His Excellency was a perfect host. From the head of the oval-shaped table he dispensed conviviality and put every one at their ease. Had there been just a little less eagerness on the part of the guests to agree with everything he said and laugh excessively whenever they thought he was making a joke the evening might have been quite remarkable really. He had placed me on his right and the American girl on his left so that we faced each other across a thin end of the oval. On my right was the reticent Major Ossai and across the table from him the Commissioner for Works. The Chief of Army Staff controlled the far end of the table like a second-class chief attentive, whenever required to do so, to the paramount chief but sometimes out on his own quietly filling the gin-and-lime girl with giggles.
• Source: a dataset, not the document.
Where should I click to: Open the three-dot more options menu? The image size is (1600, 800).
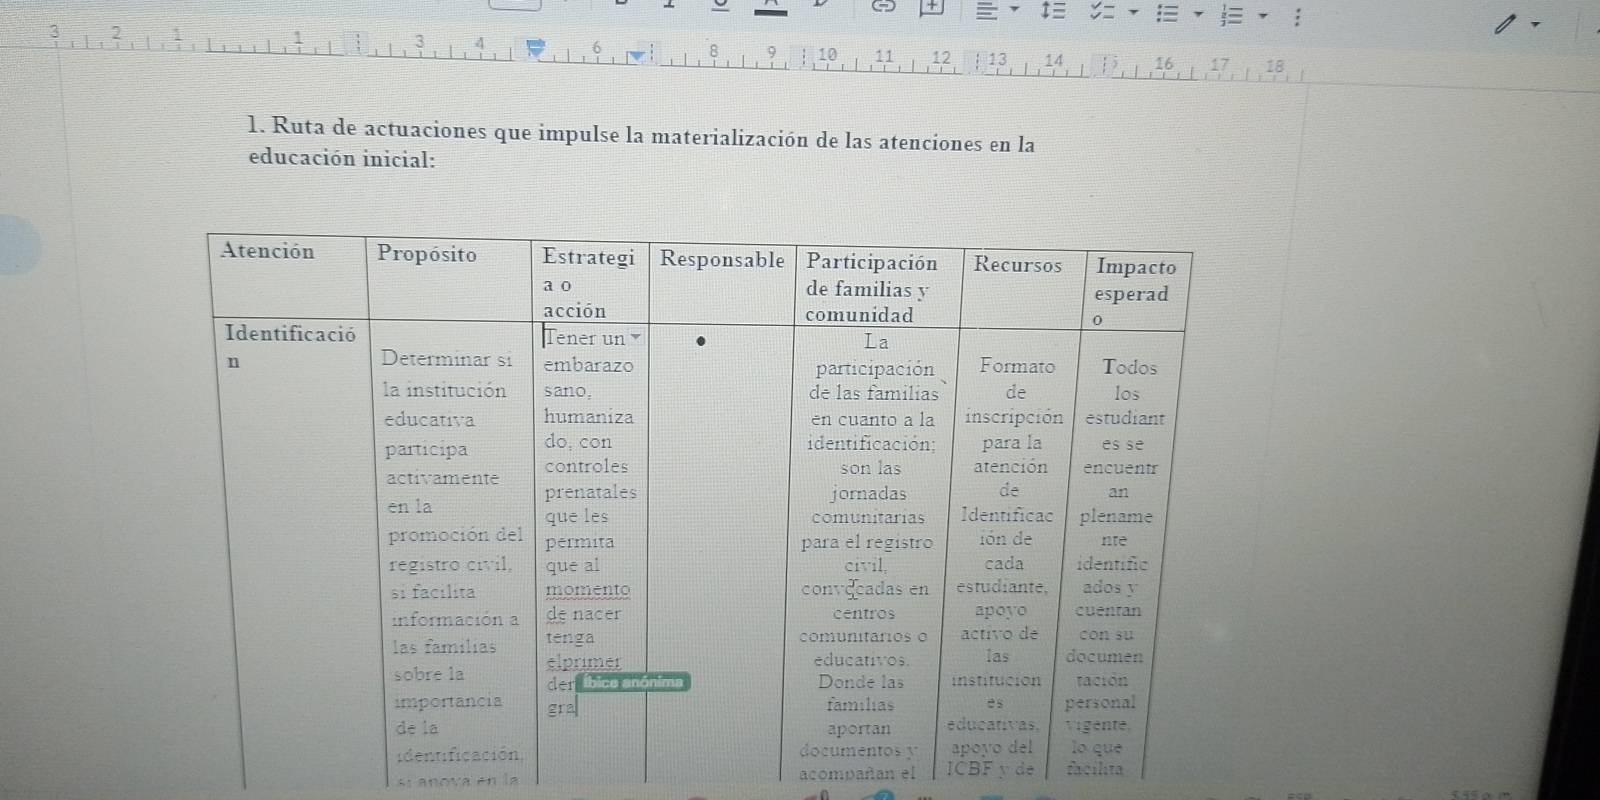click(1297, 17)
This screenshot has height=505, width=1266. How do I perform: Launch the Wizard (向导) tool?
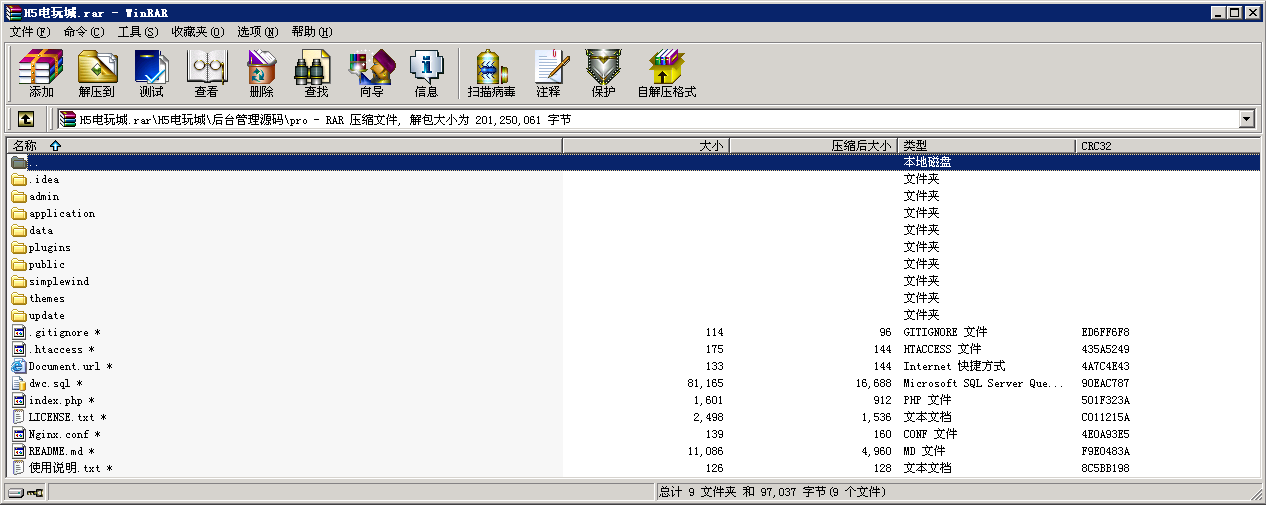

The host’s efforts to get the American girl and me talking together failed dismally. I simply couldn’t muster anything you could call enthusiasm to sustain an exchange even with the Head of State chipping in to fan the failing flames. The other, after my initial rebuff was no more than merely polite. Whenever I was not talking to the host I would turn to the gentleman on my right and engage him seemingly in deep exchanges. And he was ideal for my purpose having no greater will for social courtesies than a standby generator has to produce electricity when the mains are performing satisfactorily.